* [INPUT ROWS]
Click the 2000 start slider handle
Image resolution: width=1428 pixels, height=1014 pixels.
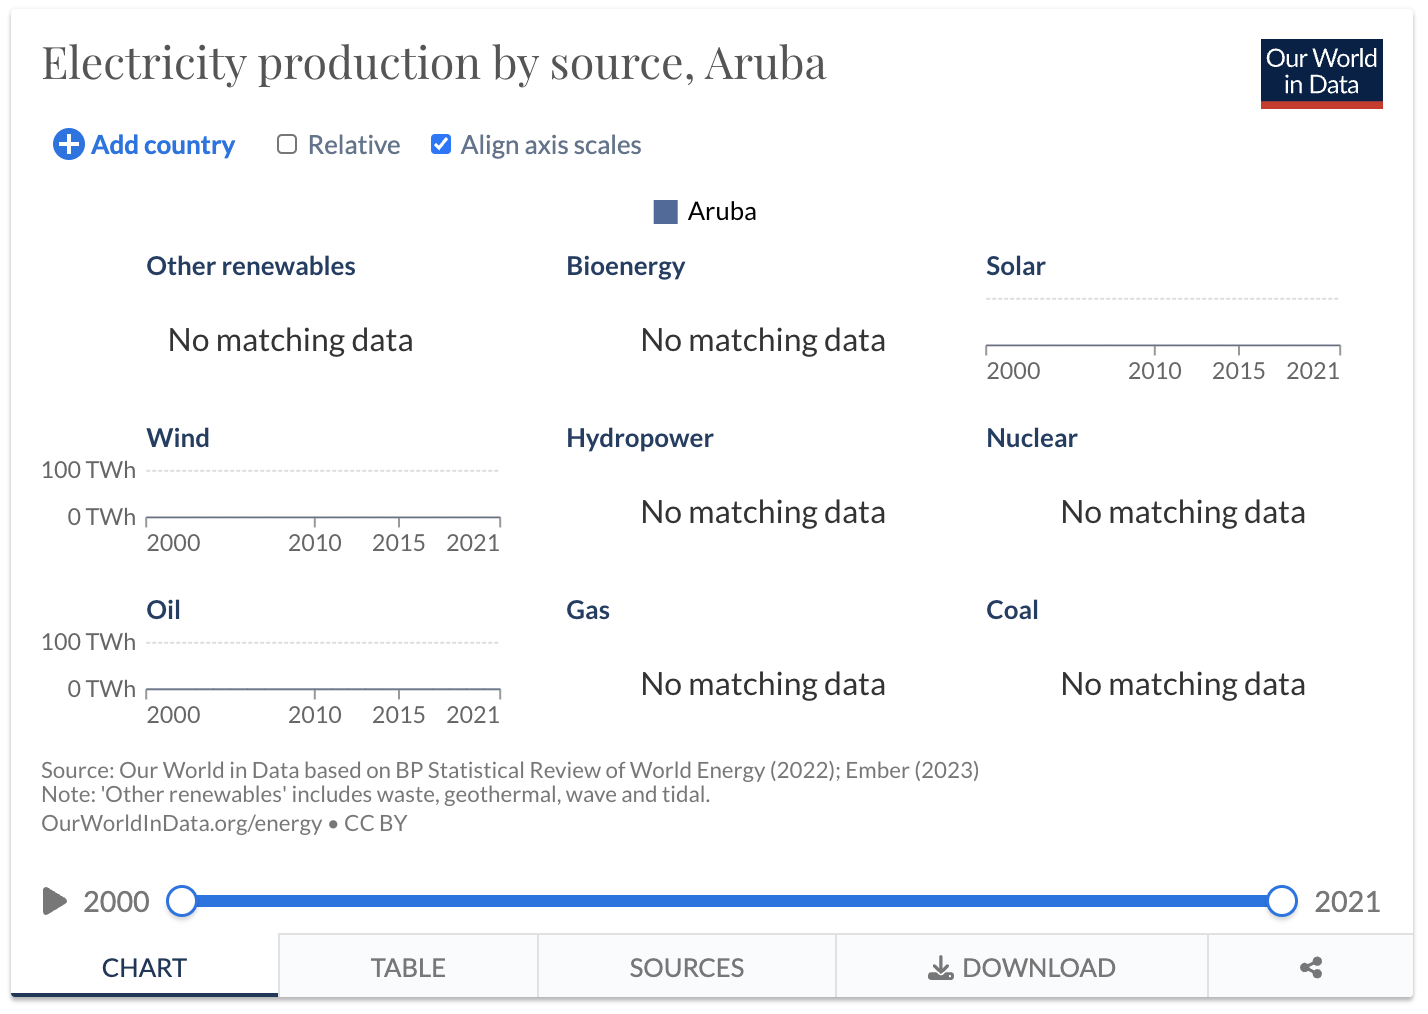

...

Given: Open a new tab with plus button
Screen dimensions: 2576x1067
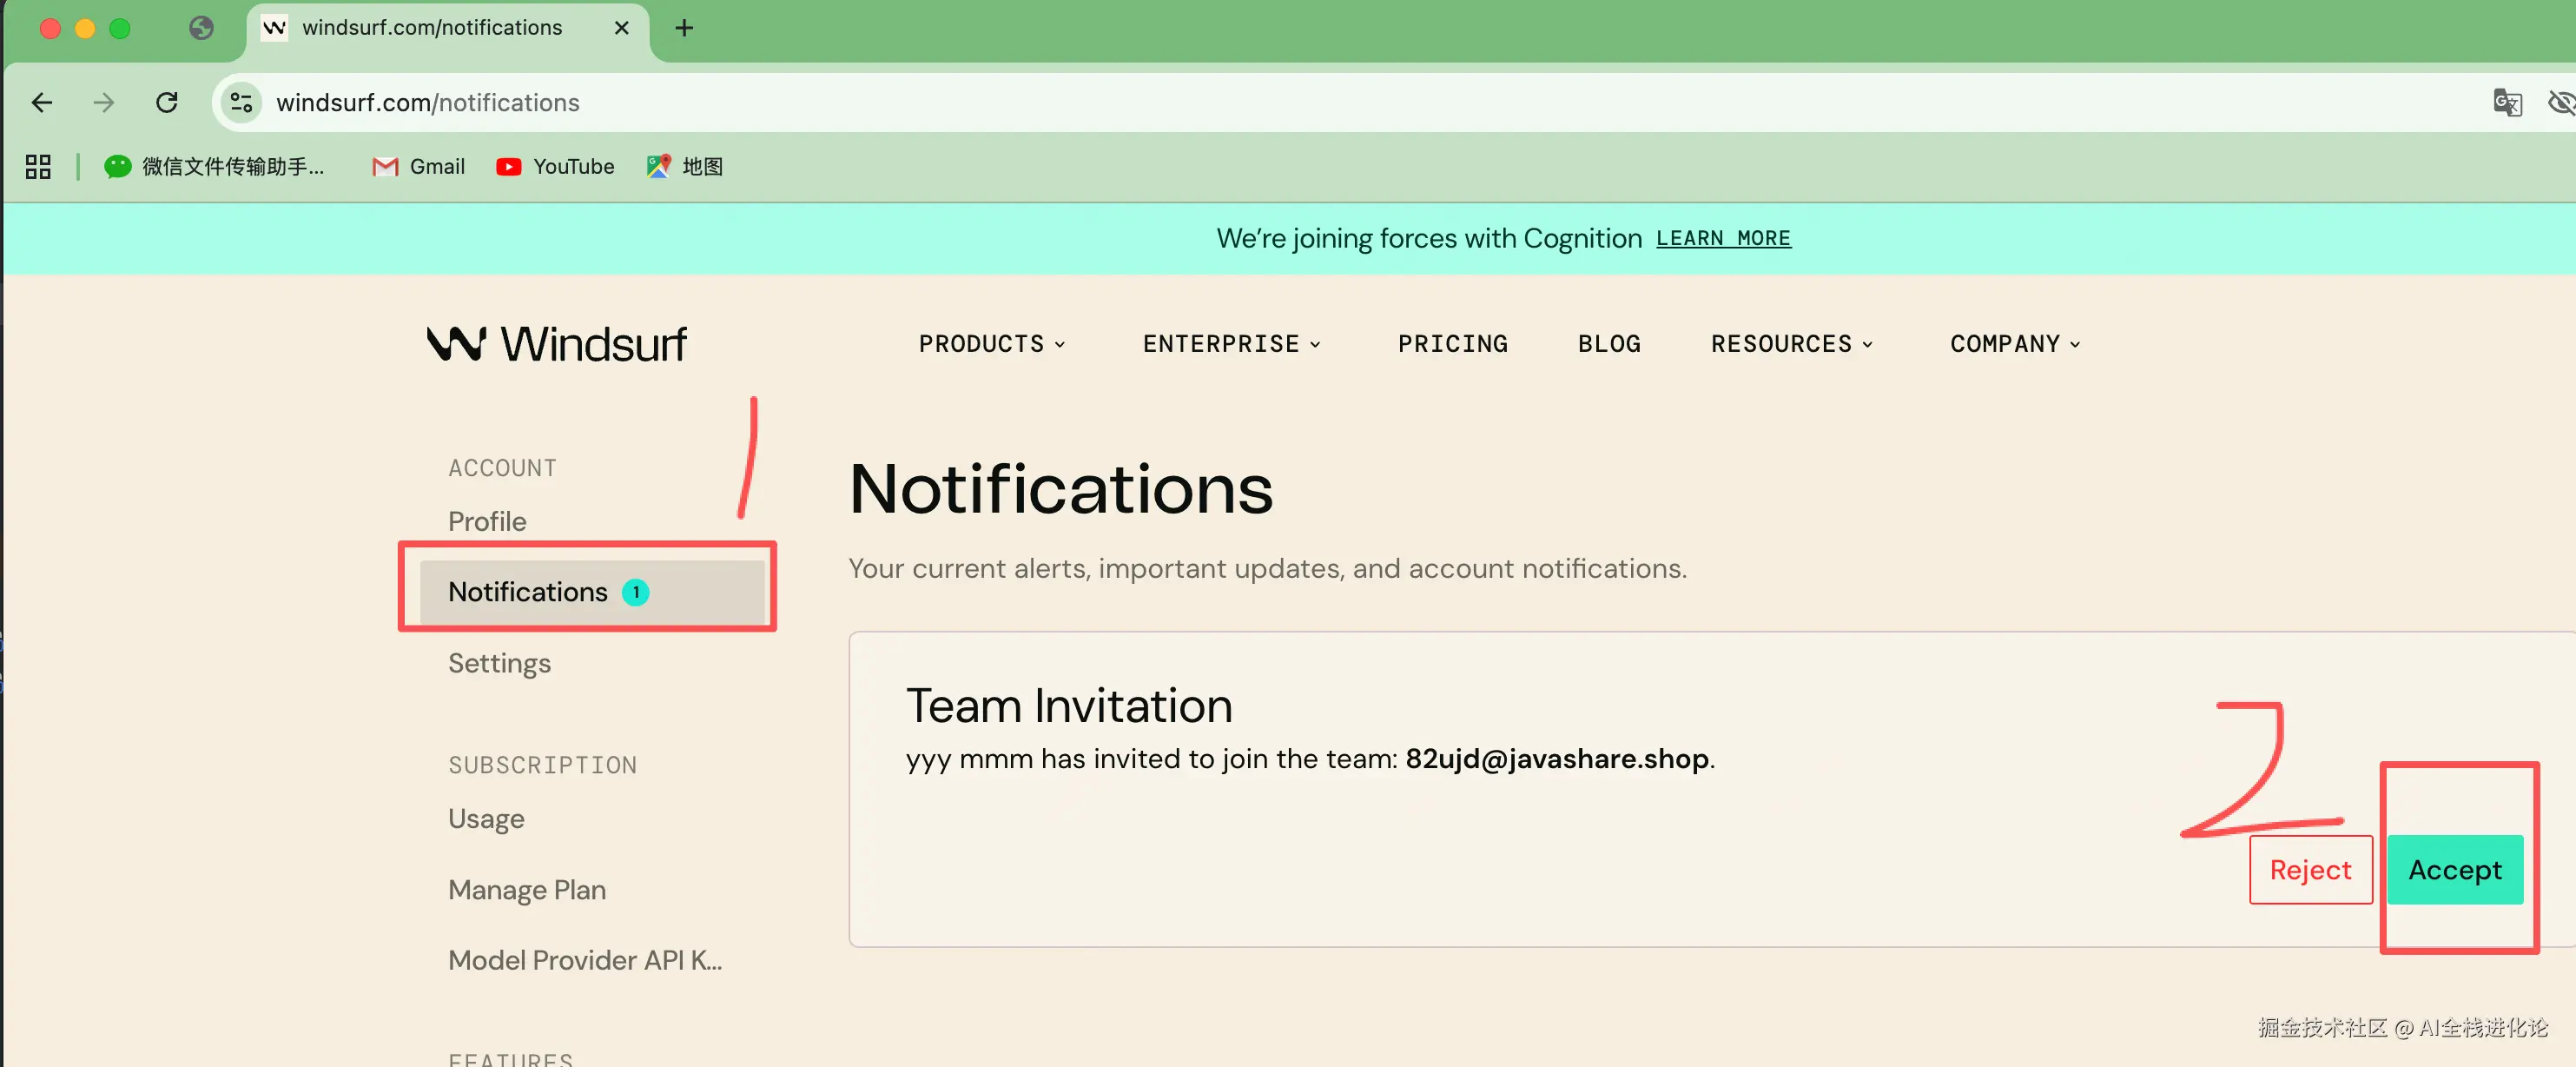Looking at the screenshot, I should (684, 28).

==

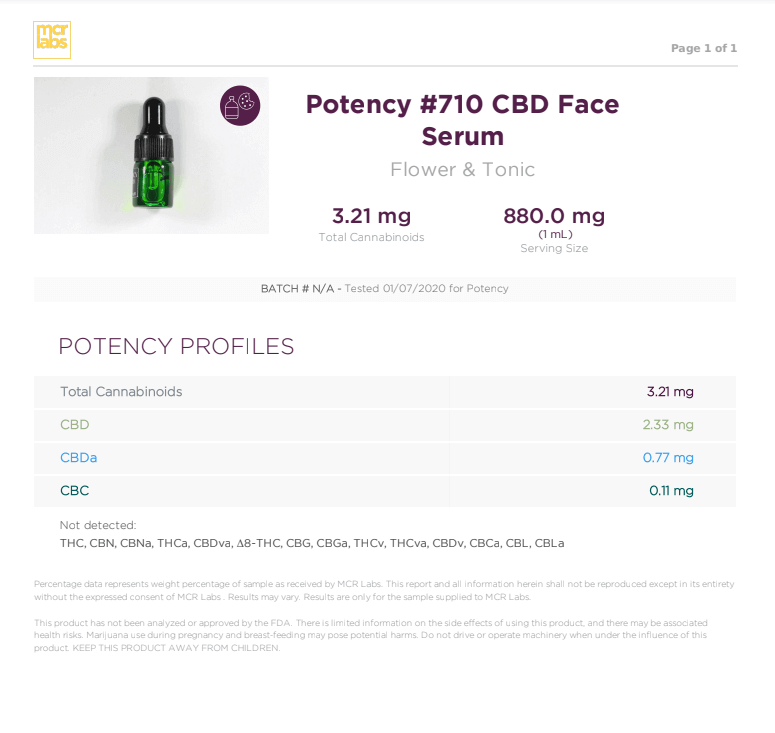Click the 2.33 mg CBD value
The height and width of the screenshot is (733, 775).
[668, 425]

* [PROBLEM STATEMENT]
Rewrite the lines starting with the line that contains "Click the 2000 start slider handle" and going on through the line that contains "Image resolution: width=1428", with "slider handle" swapped for "range thumb" and everything else left unchanged.

* [RESPONSE TO THE TASK]
Click the 2000 start range thumb
Image resolution: width=1428 pixels, height=1014 pixels.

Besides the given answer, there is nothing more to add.